If the transaction is approved, Apple Nine will become self-advised and
each Company will terminate its advisory arrangements with its advisors.
Therefore, in accordance with the conversion formula set forth in the
Apple Seven, Apple Eight and Apple Nine articles of incorporation, and
pursuant to provisions of the merger agreement, each outstanding Apple
Seven, Apple Eight and Apple Nine Series B Convertible Preferred Share
will convert into Apple Nine Common Shares and all Series A Preferred
and Series B Shares of the Companies will terminate in connection with
the mergers.
Glade M. Knight, Chairman and Chief Executive Officer of each of the
Companies, said, “Today I am proud to announce the proposal to combine
Apple Seven, Apple Eight and Apple Nine. If approved by our
shareholders, the combined company will be one of the largest
hospitality REITs in the U.S. with 191 hotels with 23,711 guestrooms in
33 states. Due to the increased size and scale of the combined company,
we believe that it will be better positioned to pursue enhanced avenues
of liquidity for our shareholders through the exploration of certain
strategic alternatives such as possibly listing the combined company on
an exchange, a sale of the combined company or a merger with a third
party company and to have access to more attractive financing. I would
like to thank our teams of advisors in assisting us in developing this
merger strategy.”
McGuireWoods LLP is acting as corporate counsel to each Company in
connection with this transaction. Foley & Lardner LLP is acting as legal
advisor, and BofA Merrill Lynch is acting as financial advisor, to the
Special Committee of the Board of Directors of Apple Seven in connection
with this transaction. Kaufman & Canoles, P.C. is acting as legal
advisor, and KeyBanc Capital Markets Inc. is acting as financial
advisor, to the Special Committee of the Board of Directors of Apple
Eight in connection with this transaction. Hogan Lovells US LLP is
acting as legal advisor, and Citigroup Global Markets Inc. is acting as
financial advisor, to the Special Committee of the Board of Directors of
Apple Nine in connection with this transaction.
About Apple REIT Seven, Inc., Apple REIT Eight, Inc. and Apple REIT
Nine, Inc.:
Apple REIT Seven, Apple REIT Eight and Apple REIT Nine are REIT’s
focused on the ownership of hotels that generate attractive returns for
our shareholders. The Companies’ hotels operate under the Courtyard®
by Marriott®, Fairfield Inn® by Marriott®,
Fairfield Inn & Suites® by Marriott®,
Renaissance® Hotels, Residence Inn® by Marriott®,
SpringHill Suites® by Marriott®, TownePlace Suites®
by Marriott®, Marriott®Hotels & Resorts, Embassy
Suites Hotels®, Home2 Suites by Hilton®, Homewood
Suites by Hilton®, Hilton®, Hilton Garden Inn®,
Hampton Inn®, and Hampton Inn & Suites® brands.

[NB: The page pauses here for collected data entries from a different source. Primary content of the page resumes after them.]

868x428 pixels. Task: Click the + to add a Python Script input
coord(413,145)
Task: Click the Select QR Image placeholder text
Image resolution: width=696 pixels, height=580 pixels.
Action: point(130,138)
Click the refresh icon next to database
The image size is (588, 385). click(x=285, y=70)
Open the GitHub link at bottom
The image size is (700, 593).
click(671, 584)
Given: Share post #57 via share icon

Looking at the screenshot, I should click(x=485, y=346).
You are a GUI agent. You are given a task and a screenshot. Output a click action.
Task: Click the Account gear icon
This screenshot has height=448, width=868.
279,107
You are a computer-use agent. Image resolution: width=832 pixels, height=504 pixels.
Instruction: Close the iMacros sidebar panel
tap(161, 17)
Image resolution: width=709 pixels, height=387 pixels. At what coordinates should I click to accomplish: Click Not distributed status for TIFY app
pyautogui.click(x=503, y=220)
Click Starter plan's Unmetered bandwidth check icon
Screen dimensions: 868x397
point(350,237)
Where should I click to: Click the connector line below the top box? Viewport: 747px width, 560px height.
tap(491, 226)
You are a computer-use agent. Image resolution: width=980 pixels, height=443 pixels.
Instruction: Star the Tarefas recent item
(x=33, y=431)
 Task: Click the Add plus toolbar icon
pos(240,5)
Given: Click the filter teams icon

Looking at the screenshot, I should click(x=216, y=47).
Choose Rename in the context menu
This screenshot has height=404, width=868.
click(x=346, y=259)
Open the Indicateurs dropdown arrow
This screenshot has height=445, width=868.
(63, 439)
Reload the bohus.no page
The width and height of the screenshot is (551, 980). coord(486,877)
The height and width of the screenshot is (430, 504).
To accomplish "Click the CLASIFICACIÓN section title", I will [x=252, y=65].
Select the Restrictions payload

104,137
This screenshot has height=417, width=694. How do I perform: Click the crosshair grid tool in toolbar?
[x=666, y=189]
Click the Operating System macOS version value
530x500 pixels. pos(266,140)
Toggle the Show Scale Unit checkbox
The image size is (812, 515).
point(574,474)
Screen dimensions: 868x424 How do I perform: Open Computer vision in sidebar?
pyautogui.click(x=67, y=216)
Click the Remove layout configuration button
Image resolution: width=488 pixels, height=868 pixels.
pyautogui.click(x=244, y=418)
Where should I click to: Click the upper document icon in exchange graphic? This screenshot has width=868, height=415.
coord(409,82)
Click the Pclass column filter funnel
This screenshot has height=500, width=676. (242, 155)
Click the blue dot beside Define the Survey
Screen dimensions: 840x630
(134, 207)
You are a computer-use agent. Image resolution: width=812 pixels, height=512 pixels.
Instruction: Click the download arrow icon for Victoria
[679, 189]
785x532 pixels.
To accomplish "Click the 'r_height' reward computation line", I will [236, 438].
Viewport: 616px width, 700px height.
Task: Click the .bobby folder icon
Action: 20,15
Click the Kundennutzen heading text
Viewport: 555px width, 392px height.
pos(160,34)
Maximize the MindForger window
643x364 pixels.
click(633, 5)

The Apple REIT Seven portfolio consists of 51 hotels, containing a total
of 6,426 guestrooms in 18 states. The Apple REIT Eight portfolio
consists of 51 hotels, containing a total of 5,914 guestrooms in 19
states. The Apple REIT Nine portfolio consists of 89 hotels, containing
a total of 11,371 guestrooms in 27 states. Additional information about
the Companies can be found online at www.applereitseven.com,
www.applereiteight.com
and www.applereitnine.com.
Forward Looking Statements
This press release contains forward-looking statements within the
meaning of the Private Securities Litigation Reform Act of 1995,
Section 27A of the Securities Act of 1933, as amended, and Section 21E
of the Securities Exchange Act of 1934, as amended. These
forward-looking statements generally can be identified by use of
statements that include phrases such as “believe,” “expect,”
“anticipate,” “estimate,” “intend,” “plan,” “foresee,” “looking ahead,”
“is confident,” “should be,” “will,” “predicted,” “likely,” or other
words or phrases of similar import. Such statements involve known and
unknown risks, uncertainties, and other factors which may cause the
actual results, performance, or achievements of any Company to be
materially different from future results, performance or achievements
expressed or implied by such forward-looking statements. Such factors
include, but are not limited to, the ability of any Company to obtain
required shareholder or other third-party approvals required to
consummate the proposed mergers; the satisfaction or waiver of other
conditions in the merger agreement; a material adverse effect on any
Company; the outcome of any legal proceedings that may be instituted
against any Company and others related to the merger agreement; the
ability of any Company to implement its operating strategy; any
Company’s ability to manage planned growth; the outcome of current and
future litigation and regulatory proceedings or inquiries; changes in
economic cycles; and competition within the hotel industry. Although
each Company believes that the assumptions underlying the
forward-looking statements contained herein are reasonable, any of the
assumptions could be inaccurate, and therefore there can be no assurance
that such statements included in this press release will prove to be
accurate. In light of the significant uncertainties inherent in the
forward-looking statements included herein, the inclusion of such
information should not be regarded as a representation by any Company or
any other person that the results or conditions described in such
statements or the objectives and plans of any Company will be achieved.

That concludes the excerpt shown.